▶ [Text passage]:
--*--

Energy in North Korea describes energy and electricity production, consumption and import in North Korea.

North Korea is a net energy exporter. Primary energy use in North Korea was 224 TWh and 9 TWh per million people in 2009. The country's primary sources of power are coal and hydro, after Kim Jong-il implemented plans that saw the construction of large hydroelectric power stations across the country.

According to the 2019 CIA World Factbook, only 26% of North Korea’s population has access to electricity. Many households are restricted to 2 hours' power per day due to priority being given to manufacturing plants.

Overview

Per capita electricity consumption
According to statistics compiled by the South Korean agency, Statistics Korea, based on International Energy Agency (IEA) data, per capita electricity consumption fell from its peak in 1990 of 1247 kilowatt hours to a low of 712 kilowatt hours in 2000. It has slowly risen since to 819 kilowatt hours in 2008, a level below that of 1970.

In 2017 many homes were using small standalone photovoltaic systems. In 2019 it was estimated 55% of North Korean households used solar panels.

By 2019, electricity production had reached a level where any supply blackouts were of relatively short durations.

--*--

▶ [Data for review]:
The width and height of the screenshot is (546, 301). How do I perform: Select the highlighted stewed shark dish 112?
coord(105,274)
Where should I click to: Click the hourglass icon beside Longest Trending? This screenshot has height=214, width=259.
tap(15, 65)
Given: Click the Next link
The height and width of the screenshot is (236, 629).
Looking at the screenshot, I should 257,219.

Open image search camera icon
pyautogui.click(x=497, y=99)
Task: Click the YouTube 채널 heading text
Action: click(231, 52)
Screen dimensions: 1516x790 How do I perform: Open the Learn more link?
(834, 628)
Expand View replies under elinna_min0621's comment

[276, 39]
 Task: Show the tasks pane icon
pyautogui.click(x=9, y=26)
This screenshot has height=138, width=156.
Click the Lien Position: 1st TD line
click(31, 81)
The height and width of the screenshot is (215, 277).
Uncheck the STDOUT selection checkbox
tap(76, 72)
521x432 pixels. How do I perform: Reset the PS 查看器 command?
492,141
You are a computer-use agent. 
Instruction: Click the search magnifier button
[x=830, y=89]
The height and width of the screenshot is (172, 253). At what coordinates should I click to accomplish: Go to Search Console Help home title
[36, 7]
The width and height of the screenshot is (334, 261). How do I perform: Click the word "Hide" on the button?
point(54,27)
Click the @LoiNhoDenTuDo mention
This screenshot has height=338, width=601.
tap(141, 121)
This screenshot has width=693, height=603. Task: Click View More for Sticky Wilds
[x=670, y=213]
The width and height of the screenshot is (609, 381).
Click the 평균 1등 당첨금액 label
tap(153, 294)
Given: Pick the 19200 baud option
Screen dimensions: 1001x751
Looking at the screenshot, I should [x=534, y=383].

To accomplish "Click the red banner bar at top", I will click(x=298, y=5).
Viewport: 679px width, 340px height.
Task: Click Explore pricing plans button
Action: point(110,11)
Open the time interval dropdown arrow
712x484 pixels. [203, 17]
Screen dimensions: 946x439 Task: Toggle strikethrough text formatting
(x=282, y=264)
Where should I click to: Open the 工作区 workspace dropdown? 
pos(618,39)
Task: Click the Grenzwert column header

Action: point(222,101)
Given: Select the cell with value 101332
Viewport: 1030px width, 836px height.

--*--

▶ [What to work on]:
A – Answer these questions from the text on energy in North Korea.
(i) According to the 2019 CIA World Factbook, what percentage of North Korea's population has access to electricity?
(ii) In what year did per capita electricity consumption peak, and what was that peak figure?
(iii) What share of North Korean households was estimated to use solar panels in 2019?
B – Carry on the text about energy in North Korea from the point where it ends.

▶ [Answers by item number]:
A –
(i) 26%
(ii) 1990, at 1247 kilowatt hours
(iii) 55%

B –
Oil imports 
North Korea imports crude oil from an aging pipeline that originates in Dandong, China. The crude oil is refined at the Ponghwa Chemical Factory in Sinuiju, North Korea. North Korea has a smaller oil refinery, the Sŭngri Refinery, on its Russian border. The country had been able to import oil from China and the Soviet Union for below market prices, but with the end of the Cold War, these deals were not renewed, leading to an explosive rise in oil prices for Pyongyang and a drop in imports.

North Korea imports jet fuel, diesel fuel, and gasoline from two refineries in Dalian, China, which arrive at the North Korean port of Nampo.

Power facilities 
North Korea is reliant on hydro power, which leads to shortages in winter, when there is little rainfall and ice blocks the flow of rivers.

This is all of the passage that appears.